* **Work to complete**:
Only lines containing "computer" are wanted from the data below. Copy those lines.

* **Records**:
+ + +
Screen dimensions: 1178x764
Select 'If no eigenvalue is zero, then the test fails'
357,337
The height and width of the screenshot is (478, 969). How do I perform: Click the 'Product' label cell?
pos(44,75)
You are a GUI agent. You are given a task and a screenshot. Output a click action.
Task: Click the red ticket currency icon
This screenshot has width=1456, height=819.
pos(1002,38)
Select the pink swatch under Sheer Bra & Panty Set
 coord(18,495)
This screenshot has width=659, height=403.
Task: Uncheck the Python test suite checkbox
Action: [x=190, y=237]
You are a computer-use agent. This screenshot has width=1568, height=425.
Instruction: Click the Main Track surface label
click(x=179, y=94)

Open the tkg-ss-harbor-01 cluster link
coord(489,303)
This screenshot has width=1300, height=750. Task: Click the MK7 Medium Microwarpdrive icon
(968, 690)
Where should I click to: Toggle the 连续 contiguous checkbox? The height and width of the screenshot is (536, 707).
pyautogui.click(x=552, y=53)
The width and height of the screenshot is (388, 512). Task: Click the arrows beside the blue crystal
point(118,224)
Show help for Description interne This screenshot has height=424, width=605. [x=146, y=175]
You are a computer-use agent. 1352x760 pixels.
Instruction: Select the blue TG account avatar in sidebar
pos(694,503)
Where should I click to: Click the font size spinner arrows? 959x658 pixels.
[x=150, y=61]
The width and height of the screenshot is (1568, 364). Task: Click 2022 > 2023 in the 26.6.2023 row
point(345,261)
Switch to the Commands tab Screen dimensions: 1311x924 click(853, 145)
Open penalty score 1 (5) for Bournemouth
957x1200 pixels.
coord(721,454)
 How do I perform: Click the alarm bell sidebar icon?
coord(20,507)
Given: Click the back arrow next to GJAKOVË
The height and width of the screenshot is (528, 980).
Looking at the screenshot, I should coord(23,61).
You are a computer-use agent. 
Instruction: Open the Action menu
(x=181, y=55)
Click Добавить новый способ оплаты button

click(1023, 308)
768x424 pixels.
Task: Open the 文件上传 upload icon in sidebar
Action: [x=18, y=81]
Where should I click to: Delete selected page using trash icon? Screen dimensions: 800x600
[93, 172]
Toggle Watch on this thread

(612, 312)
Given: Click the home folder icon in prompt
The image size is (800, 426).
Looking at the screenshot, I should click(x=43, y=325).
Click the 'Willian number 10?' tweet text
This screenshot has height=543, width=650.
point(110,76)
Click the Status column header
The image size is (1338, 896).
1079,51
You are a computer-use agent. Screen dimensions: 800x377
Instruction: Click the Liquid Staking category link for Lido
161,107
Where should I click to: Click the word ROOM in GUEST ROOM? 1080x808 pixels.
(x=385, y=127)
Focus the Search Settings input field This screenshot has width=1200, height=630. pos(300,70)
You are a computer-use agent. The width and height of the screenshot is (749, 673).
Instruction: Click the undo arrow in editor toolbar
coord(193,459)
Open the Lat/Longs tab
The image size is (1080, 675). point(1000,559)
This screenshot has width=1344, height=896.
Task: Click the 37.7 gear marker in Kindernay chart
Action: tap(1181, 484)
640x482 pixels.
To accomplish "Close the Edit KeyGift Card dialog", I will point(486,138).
+ + +
* **Exercise output**:
You are a computer-use agent. This screenshot has width=1568, height=425.
You are a computer-use agent. 1352x760 pixels.
You are a computer-use agent. 
You are a computer-use agent. Screen dimensions: 800x377
You are a computer-use agent. The width and height of the screenshot is (749, 673).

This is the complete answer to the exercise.